More specifically, Ragonesi says the alliance is keen on independent scientific research that validates medicine, rather than sceptic about a vaccine. He claims the World Health Organisation itself is compromised by the influence of its two main State funders – the United States and the United Kingdom – and its third largest funder, the private Bill and Melinda Gates Foundation.

“The WHO is an institution and doesn’t have the same force as a scientific study. If the WHO says, ‘we are approving this vaccine based on these 10 independent studies giving these results’, then they are quoting primary sources. That’s entirely different to simply giving a blanket rubber stamp to the product.”

The Gates Foundation invested in Pfizer back in 2002 and still owns shares, as well as in Pfizer’s coronavirus development partner, BioNTech. “There’s the issue of funding. Bill Gates himself has gone on record saying that he expects a 20 to 1 return on investment in vaccines. This is the person who has funded the WHO, so we cannot rely on their statements. We want to see independent scientific studies,” Ragonesi says.

The activist has denied that the alliance is a front for anti-vaxxers. “We want transparency. No vaccine will be 100% safe or harm-free – there are a lot of shades of grey.
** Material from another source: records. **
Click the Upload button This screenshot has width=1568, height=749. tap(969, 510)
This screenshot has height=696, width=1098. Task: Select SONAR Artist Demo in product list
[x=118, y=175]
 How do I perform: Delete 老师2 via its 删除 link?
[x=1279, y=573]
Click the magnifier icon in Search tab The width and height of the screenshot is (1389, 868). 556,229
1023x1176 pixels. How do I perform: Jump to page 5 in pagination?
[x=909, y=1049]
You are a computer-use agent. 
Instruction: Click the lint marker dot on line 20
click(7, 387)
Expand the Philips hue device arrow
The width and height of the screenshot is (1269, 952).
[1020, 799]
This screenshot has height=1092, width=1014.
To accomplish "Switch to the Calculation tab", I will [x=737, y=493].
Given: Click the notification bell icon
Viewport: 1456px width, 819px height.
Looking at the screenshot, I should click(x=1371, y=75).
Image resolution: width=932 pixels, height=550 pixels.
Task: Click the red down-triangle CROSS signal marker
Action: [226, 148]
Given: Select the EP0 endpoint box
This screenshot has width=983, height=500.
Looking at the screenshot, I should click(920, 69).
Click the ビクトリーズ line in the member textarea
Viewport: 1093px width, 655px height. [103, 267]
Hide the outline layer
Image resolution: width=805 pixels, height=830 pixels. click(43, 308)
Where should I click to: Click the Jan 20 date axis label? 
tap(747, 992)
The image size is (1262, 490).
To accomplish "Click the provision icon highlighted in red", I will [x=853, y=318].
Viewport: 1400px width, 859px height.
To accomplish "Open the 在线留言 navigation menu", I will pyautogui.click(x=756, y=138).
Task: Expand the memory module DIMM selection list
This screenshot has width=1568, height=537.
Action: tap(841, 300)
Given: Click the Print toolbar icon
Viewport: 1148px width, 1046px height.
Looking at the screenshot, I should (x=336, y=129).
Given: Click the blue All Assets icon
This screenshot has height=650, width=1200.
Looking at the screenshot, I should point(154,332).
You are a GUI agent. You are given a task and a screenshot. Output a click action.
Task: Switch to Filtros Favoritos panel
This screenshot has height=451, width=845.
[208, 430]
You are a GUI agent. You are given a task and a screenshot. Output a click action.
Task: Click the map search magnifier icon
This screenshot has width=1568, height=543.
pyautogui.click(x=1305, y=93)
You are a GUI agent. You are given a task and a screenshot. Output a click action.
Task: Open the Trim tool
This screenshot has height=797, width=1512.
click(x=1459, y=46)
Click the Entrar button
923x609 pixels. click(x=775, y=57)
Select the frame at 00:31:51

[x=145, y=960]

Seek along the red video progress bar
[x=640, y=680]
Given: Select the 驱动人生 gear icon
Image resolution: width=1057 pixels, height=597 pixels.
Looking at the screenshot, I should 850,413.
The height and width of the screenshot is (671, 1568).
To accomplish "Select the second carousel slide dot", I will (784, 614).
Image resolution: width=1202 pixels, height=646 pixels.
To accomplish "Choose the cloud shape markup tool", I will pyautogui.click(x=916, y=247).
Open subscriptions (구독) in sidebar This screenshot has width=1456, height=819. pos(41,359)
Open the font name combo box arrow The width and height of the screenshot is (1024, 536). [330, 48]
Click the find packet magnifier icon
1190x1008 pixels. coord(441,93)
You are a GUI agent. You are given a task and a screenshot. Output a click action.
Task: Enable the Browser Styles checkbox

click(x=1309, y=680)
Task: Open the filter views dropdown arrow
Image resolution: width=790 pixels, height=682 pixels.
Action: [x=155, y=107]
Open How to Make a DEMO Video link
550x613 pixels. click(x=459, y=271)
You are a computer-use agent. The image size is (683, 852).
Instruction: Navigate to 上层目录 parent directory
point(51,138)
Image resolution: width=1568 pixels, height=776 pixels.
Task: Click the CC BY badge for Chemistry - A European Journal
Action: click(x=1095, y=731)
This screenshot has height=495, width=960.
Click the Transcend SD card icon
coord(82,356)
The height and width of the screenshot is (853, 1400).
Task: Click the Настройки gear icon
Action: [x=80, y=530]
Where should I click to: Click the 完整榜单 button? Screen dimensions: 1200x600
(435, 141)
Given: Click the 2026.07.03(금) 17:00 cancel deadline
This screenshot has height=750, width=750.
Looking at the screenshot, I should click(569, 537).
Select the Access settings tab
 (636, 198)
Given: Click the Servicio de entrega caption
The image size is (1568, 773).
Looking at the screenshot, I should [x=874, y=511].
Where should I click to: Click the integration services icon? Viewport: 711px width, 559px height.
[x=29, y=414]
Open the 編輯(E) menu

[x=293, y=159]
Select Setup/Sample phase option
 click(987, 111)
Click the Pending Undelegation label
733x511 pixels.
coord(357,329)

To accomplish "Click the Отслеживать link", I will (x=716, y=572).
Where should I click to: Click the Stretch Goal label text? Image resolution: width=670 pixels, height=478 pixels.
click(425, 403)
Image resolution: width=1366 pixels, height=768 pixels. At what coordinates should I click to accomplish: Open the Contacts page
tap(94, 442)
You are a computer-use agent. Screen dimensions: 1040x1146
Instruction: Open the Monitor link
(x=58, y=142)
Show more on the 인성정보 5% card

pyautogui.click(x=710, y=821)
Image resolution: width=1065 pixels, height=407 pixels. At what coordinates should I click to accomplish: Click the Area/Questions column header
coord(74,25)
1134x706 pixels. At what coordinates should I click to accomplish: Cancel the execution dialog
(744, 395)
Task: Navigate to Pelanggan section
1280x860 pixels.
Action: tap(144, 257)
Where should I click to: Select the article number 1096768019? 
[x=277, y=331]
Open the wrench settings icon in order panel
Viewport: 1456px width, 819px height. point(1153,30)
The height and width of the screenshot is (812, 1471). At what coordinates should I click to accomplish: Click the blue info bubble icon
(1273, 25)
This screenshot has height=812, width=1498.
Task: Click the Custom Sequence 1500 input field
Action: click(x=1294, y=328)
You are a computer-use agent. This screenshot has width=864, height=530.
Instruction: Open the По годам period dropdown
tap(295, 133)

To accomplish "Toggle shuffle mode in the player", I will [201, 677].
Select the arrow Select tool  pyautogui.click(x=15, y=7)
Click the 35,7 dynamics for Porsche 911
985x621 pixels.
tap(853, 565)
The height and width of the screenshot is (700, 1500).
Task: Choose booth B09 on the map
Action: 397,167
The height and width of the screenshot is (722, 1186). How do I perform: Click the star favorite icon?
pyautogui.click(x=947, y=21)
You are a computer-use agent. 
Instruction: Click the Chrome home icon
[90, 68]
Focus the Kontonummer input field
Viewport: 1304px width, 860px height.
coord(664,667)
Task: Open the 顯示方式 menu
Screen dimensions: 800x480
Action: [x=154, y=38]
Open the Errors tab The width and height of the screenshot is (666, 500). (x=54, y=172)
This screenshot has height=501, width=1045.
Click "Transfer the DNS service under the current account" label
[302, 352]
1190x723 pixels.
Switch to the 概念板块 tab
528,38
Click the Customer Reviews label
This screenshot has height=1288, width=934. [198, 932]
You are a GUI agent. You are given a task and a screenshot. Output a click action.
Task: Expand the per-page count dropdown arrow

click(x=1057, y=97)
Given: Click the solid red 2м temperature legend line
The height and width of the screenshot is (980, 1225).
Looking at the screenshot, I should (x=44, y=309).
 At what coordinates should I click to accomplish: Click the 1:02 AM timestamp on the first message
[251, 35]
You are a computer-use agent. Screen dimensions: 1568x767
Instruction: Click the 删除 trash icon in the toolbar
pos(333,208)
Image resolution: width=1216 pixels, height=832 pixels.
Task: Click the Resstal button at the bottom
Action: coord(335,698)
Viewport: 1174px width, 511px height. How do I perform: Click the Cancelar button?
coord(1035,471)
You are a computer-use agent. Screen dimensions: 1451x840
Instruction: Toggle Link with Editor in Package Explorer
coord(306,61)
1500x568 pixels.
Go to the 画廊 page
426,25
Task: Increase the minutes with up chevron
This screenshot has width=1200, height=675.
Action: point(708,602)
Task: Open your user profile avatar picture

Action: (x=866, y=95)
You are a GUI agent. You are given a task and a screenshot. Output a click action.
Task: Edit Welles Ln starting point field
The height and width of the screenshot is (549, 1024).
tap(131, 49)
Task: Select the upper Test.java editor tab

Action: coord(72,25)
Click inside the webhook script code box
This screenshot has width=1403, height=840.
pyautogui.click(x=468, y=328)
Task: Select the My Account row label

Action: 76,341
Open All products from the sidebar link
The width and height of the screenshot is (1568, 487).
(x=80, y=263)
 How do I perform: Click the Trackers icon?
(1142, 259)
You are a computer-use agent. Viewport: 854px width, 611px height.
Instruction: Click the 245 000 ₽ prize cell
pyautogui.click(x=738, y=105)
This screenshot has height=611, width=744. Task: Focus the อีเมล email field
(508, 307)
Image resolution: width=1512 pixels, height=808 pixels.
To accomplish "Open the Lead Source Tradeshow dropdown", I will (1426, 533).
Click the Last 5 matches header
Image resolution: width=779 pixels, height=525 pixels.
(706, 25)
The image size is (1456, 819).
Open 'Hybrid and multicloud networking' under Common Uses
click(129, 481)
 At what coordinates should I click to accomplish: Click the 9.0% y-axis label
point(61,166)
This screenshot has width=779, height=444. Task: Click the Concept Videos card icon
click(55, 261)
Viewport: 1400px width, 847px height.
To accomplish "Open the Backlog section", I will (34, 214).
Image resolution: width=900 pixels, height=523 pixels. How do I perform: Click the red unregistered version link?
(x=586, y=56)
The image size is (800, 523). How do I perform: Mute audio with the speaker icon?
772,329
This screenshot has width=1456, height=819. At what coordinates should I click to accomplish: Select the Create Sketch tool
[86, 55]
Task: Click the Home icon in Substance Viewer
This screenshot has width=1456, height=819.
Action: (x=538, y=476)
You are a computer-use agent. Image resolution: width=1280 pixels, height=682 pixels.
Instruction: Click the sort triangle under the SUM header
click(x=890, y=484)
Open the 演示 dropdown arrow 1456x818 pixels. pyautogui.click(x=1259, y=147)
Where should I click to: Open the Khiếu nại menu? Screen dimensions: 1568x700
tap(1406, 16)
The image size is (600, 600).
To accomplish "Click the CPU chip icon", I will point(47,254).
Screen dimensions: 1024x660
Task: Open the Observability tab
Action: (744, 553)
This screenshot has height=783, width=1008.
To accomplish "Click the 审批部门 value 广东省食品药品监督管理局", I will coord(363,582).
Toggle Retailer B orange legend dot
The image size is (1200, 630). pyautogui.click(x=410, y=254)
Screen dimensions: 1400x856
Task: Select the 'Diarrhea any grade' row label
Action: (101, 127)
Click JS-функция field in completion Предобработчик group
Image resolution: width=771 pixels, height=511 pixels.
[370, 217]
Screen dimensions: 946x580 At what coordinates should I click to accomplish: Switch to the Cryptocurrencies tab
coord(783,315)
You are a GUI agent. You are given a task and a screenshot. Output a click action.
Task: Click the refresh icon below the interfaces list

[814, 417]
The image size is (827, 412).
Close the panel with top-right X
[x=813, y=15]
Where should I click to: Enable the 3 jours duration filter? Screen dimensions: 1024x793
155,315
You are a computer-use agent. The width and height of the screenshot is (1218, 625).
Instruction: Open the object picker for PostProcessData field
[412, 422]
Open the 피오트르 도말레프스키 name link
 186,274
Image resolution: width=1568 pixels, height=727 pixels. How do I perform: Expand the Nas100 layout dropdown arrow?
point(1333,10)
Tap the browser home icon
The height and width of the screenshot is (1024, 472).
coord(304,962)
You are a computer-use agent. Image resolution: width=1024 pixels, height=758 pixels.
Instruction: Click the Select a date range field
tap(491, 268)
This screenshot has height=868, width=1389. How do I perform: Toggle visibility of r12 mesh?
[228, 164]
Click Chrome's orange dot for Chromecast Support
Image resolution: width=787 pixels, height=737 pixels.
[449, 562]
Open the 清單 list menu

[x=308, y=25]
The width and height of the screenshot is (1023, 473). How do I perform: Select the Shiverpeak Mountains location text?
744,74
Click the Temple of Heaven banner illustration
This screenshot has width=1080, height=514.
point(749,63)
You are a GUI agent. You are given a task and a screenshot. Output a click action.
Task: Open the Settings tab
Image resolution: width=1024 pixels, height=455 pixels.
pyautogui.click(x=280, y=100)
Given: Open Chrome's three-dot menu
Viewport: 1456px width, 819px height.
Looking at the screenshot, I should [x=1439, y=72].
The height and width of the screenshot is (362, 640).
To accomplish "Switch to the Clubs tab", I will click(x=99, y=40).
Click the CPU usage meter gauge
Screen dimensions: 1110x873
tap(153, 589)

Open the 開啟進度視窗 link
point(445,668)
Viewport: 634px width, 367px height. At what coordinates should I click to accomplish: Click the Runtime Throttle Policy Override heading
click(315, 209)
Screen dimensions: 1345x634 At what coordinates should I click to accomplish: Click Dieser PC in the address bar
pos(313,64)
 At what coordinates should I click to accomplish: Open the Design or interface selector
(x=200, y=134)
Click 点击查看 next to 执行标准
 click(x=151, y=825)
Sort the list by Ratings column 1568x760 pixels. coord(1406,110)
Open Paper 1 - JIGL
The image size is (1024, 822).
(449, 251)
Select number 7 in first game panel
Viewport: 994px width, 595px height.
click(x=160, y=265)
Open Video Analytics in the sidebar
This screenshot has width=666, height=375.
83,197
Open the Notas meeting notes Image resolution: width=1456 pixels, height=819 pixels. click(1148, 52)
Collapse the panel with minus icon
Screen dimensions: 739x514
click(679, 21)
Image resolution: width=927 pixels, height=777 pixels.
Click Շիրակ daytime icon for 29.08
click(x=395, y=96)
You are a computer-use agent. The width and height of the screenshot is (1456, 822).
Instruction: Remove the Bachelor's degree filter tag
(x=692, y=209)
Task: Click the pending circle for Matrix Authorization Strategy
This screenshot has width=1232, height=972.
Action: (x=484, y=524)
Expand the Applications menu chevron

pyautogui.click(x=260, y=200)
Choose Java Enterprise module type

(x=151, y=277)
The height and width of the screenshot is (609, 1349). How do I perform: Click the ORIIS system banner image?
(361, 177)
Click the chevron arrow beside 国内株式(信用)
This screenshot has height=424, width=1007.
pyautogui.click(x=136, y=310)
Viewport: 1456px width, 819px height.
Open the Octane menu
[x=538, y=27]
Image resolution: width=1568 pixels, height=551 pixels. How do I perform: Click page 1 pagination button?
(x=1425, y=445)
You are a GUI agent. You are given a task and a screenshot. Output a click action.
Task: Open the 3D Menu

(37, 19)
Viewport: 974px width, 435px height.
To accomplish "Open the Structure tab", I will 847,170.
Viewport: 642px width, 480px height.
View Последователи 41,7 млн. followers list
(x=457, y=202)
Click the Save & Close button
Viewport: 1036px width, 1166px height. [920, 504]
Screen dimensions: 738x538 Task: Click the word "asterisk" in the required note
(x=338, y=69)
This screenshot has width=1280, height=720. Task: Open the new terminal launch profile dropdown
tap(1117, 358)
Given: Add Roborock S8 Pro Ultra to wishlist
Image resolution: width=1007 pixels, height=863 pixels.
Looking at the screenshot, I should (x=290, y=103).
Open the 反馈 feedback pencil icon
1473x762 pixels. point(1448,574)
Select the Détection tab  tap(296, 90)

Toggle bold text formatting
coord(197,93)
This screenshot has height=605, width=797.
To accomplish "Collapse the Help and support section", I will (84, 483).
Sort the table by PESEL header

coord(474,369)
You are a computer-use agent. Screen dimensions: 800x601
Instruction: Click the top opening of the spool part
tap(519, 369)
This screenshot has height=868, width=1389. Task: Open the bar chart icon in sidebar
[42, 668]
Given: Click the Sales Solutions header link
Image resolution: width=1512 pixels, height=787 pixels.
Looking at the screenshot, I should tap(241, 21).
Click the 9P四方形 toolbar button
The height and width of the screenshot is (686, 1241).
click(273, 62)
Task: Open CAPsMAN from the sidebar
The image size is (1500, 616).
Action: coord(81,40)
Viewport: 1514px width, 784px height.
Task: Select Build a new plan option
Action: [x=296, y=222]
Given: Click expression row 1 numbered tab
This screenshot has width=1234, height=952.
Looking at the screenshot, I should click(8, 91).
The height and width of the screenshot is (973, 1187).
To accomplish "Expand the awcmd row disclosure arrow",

A bit of research will show you that all vaccines on the market have reactions.

“We are not saying ‘don’t trust the manufacturers’ – but to rely on independent studies, and once these independent studies have been completed, it will be on these studies that the health authorities acquire the vaccine.”

But Ragonesi indicates that the alliance would oppose any mandatory vaccination against COVID-19. “It would be the first time in Malta that such a vaccine be made mandatory for adults… we would be opening ourselves up to a totally new reality… a totally different paradigm, since the laws regulating infectious disease focus primarily on the immunisation of children.”

The alliance’s petition to MPs is insisting that no exception can be made to the exercise of fundamental freedoms, something that however might also attract support from faiths which are inimical to vaccinations. “We have a fundamental right to freedom of conscience and to exercise our preferred choice in matters of personal health for our bodies and minds are our most valuable possessions, over which we alone enjoy sovereignty,” the petitioners claim.